J’ai demandé si on pouvait donner ses organes. On m’a dit que dans son cas il n’y avait que les yeux qui étaient viable. Ils sont venus mettre un produit dans ses yeux. Elle avait tellement des beaux yeux bleus, j'espère qu'ils vont faire le bonheur de quelqu'un.
Puis, je me suis intéressé à Ian.
Ian a failli y rester lui aussi, la voiture a fait des tonneaux sur 150 pieds, mais dans plusieurs sens… lorsque la voiture à rencontrer le bout du garde-fou, l’arrière s’est soulevé et l’auto s’est retrouvée à l’envers après plusieurs tonneaux. Au premier tonneau elle a retombé sur le garde-fou au niveau du miroir du conducteur, soit à un pied ou deux de la mort probable de Ian.
Il n’était pas loin dans un lit de la salle d’observation, seul, on ne lui avait pas dit, mais il savait. Il m’avait entendu crier.
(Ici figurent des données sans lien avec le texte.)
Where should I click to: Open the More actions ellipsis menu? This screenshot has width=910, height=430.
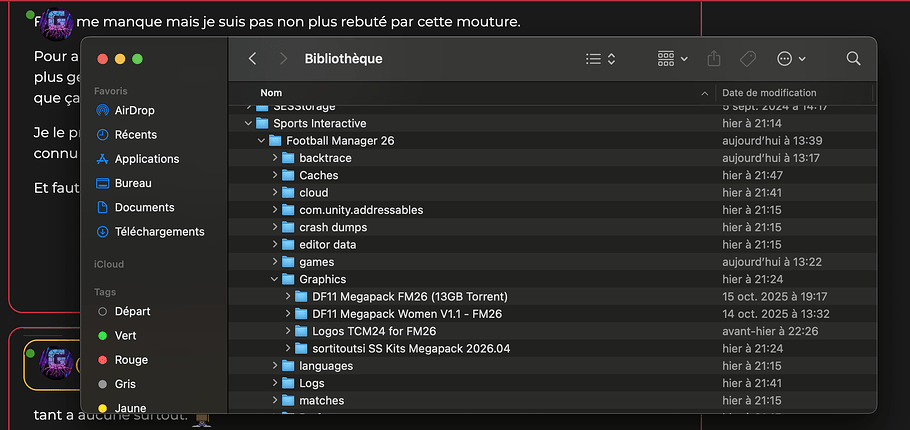pos(791,59)
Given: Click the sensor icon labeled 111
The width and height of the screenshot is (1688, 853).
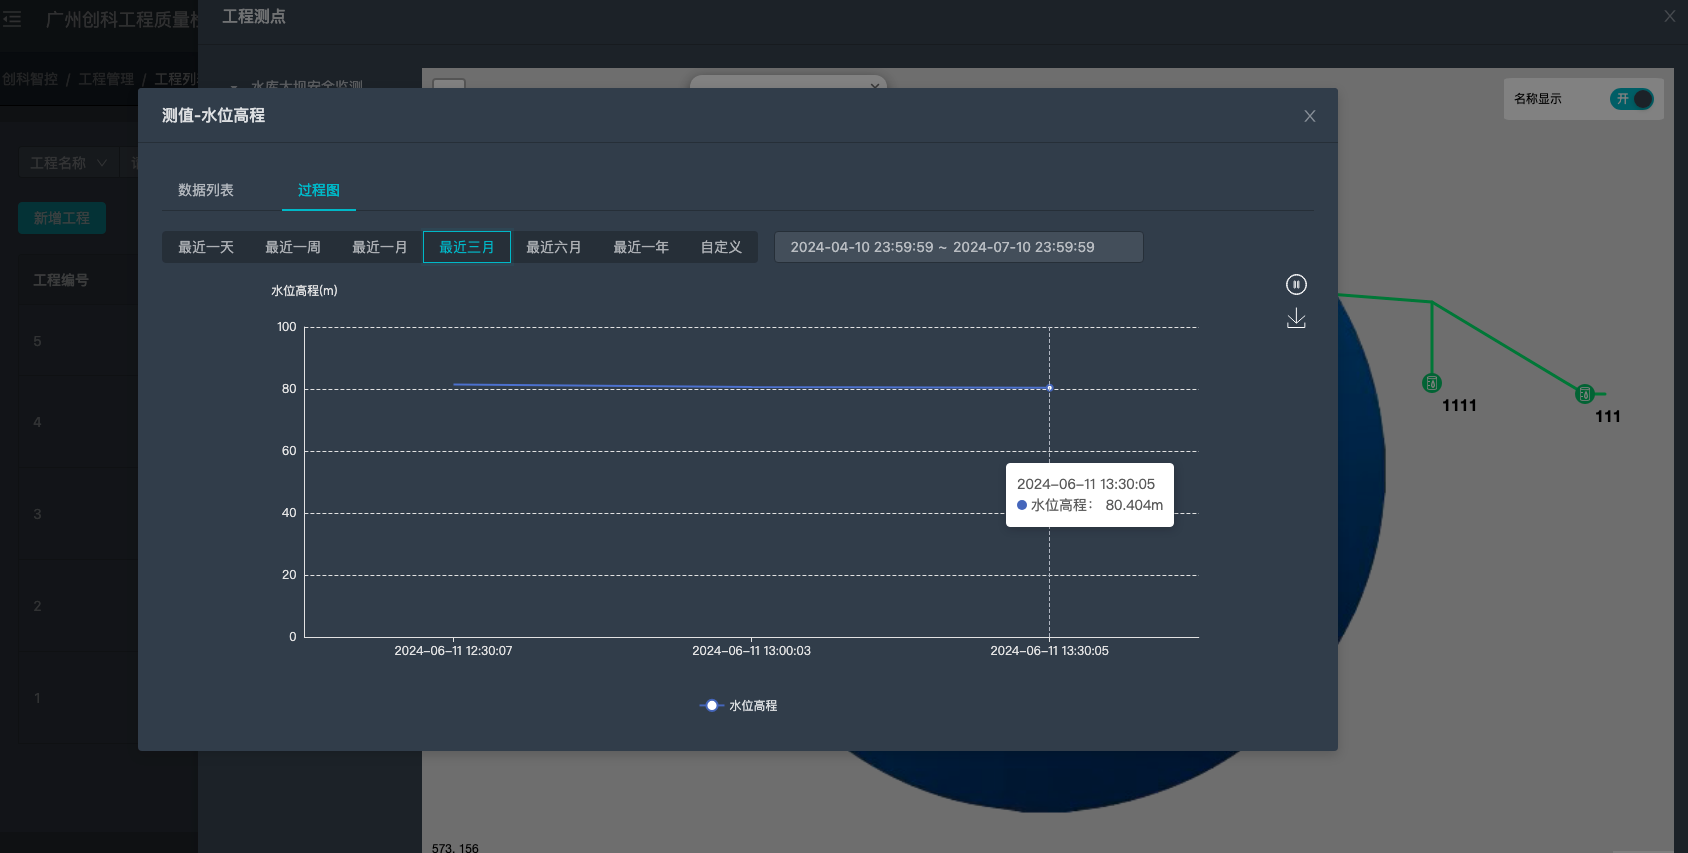Looking at the screenshot, I should (x=1584, y=394).
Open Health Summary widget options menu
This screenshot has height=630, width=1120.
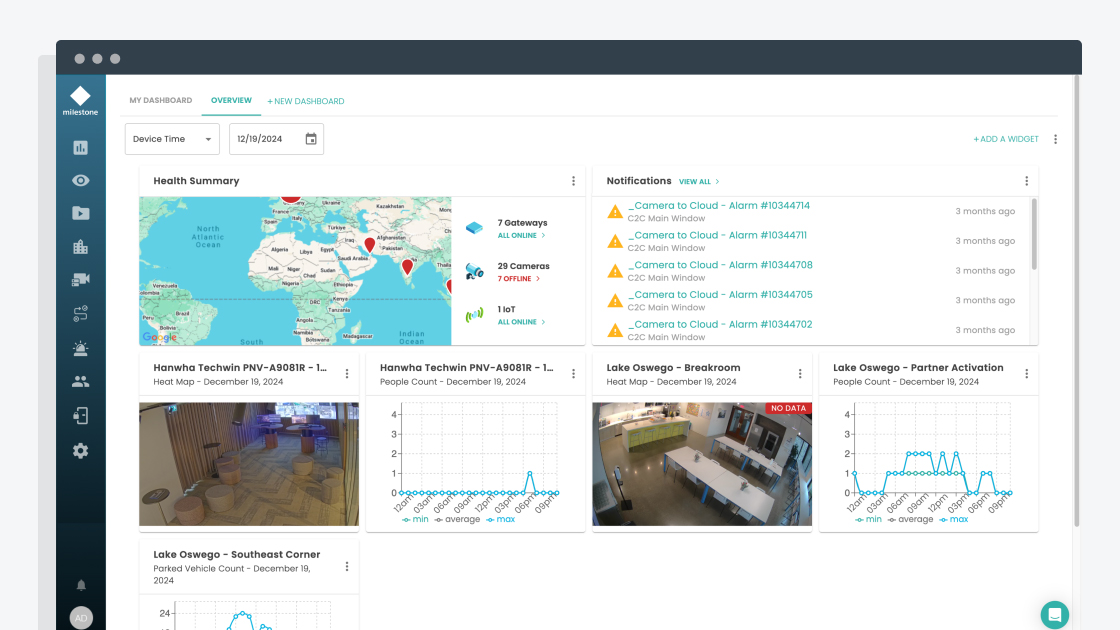pos(573,181)
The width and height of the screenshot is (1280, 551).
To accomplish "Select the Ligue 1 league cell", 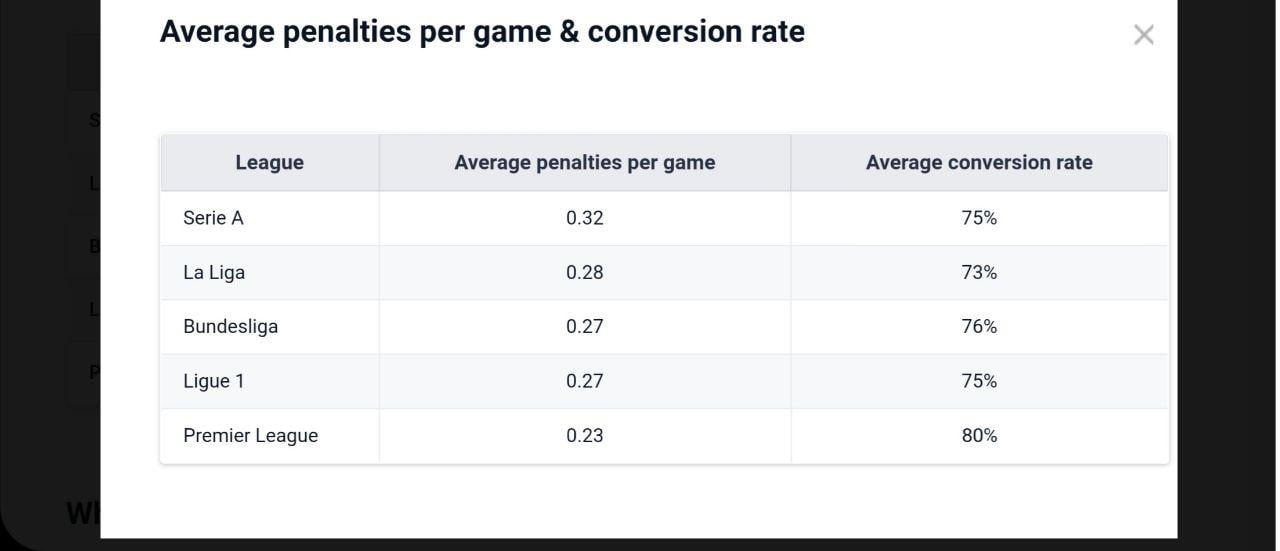I will click(213, 381).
‘’Je m’excuse… je m’excuse… ’’ m’a-t-il dit.
Mais il s’excusait pour rien, je ne lui en voulais pas. C’était un accident, il ne le souhaitait pas. Comment aurais-je pu lui en vouloir, il avait autant de peine que moi.
Ian a refusé de voir Sharly à l’hôpital, j’imagine qu’il s’en voulait terriblement.
La mère de Ian est arrivée. Je l’ai laissé entre ses mains, avec sa peine. J’ai dit adieu à ma fille une dernière fois et ma mère et mon père m’ont ramené chez eux avec une jolie prescription de somnifères. Il faisait noir à notre départ de l’hôpital.